▶ [EXERCISE DIRECTIONS]:
Below you will find a set of lines. Repeat them all exactly.

(Pixel coordinate grounding data)
++++++

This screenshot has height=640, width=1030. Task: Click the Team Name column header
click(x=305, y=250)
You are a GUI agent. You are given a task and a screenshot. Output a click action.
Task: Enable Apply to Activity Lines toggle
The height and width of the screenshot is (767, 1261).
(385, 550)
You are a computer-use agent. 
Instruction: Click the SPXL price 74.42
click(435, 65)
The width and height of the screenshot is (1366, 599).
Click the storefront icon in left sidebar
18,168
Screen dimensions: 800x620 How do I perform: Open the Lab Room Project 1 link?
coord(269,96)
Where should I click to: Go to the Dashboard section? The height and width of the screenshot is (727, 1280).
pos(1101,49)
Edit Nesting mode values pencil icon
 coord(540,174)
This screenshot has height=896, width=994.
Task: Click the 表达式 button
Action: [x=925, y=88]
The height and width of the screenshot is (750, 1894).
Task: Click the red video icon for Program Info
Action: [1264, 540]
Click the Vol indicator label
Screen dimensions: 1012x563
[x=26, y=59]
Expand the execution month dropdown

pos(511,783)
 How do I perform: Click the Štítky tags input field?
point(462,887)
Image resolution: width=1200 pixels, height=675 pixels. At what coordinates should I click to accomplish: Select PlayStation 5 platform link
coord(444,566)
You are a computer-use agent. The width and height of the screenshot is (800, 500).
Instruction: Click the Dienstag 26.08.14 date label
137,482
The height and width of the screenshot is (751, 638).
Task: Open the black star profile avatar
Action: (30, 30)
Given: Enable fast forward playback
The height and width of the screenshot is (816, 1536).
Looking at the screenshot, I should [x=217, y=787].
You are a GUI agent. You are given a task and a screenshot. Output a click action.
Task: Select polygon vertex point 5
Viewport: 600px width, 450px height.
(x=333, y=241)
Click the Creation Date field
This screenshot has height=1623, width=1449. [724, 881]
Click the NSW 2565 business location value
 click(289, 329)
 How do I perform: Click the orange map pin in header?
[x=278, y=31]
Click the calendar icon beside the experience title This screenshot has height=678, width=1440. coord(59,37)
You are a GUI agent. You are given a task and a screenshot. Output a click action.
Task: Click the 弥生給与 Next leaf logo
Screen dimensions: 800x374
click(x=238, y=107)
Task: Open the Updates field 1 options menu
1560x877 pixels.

++++++

▶ [ANSWER BOX]:
This screenshot has height=640, width=1030. Task: Click the Team Name column header
click(x=305, y=250)
You are a GUI agent. You are given a task and a screenshot. Output a click action.
Task: Enable Apply to Activity Lines toggle
The height and width of the screenshot is (767, 1261).
(385, 550)
You are a computer-use agent. 
Instruction: Click the SPXL price 74.42
click(435, 65)
The width and height of the screenshot is (1366, 599).
Click the storefront icon in left sidebar
18,168
Screen dimensions: 800x620 How do I perform: Open the Lab Room Project 1 link?
coord(269,96)
Where should I click to: Go to the Dashboard section? The height and width of the screenshot is (727, 1280).
pos(1101,49)
Edit Nesting mode values pencil icon
 coord(540,174)
This screenshot has height=896, width=994.
Task: Click the 表达式 button
Action: [x=925, y=88]
The height and width of the screenshot is (750, 1894).
Task: Click the red video icon for Program Info
Action: [1264, 540]
Click the Vol indicator label
Screen dimensions: 1012x563
[x=26, y=59]
Expand the execution month dropdown

pos(511,783)
 How do I perform: Click the Štítky tags input field?
point(462,887)
Image resolution: width=1200 pixels, height=675 pixels. At what coordinates should I click to accomplish: Select PlayStation 5 platform link
coord(444,566)
You are a computer-use agent. The width and height of the screenshot is (800, 500).
Instruction: Click the Dienstag 26.08.14 date label
137,482
The height and width of the screenshot is (751, 638).
Task: Open the black star profile avatar
Action: (30, 30)
Given: Enable fast forward playback
The height and width of the screenshot is (816, 1536).
Looking at the screenshot, I should [x=217, y=787].
You are a GUI agent. You are given a task and a screenshot. Output a click action.
Task: Select polygon vertex point 5
Viewport: 600px width, 450px height.
(x=333, y=241)
Click the Creation Date field
This screenshot has height=1623, width=1449. [724, 881]
Click the NSW 2565 business location value
 click(289, 329)
 How do I perform: Click the orange map pin in header?
[x=278, y=31]
Click the calendar icon beside the experience title This screenshot has height=678, width=1440. coord(59,37)
You are a GUI agent. You are given a task and a screenshot. Output a click action.
Task: Click the 弥生給与 Next leaf logo
Screen dimensions: 800x374
click(x=238, y=107)
Task: Open the Updates field 1 options menu
1560x877 pixels.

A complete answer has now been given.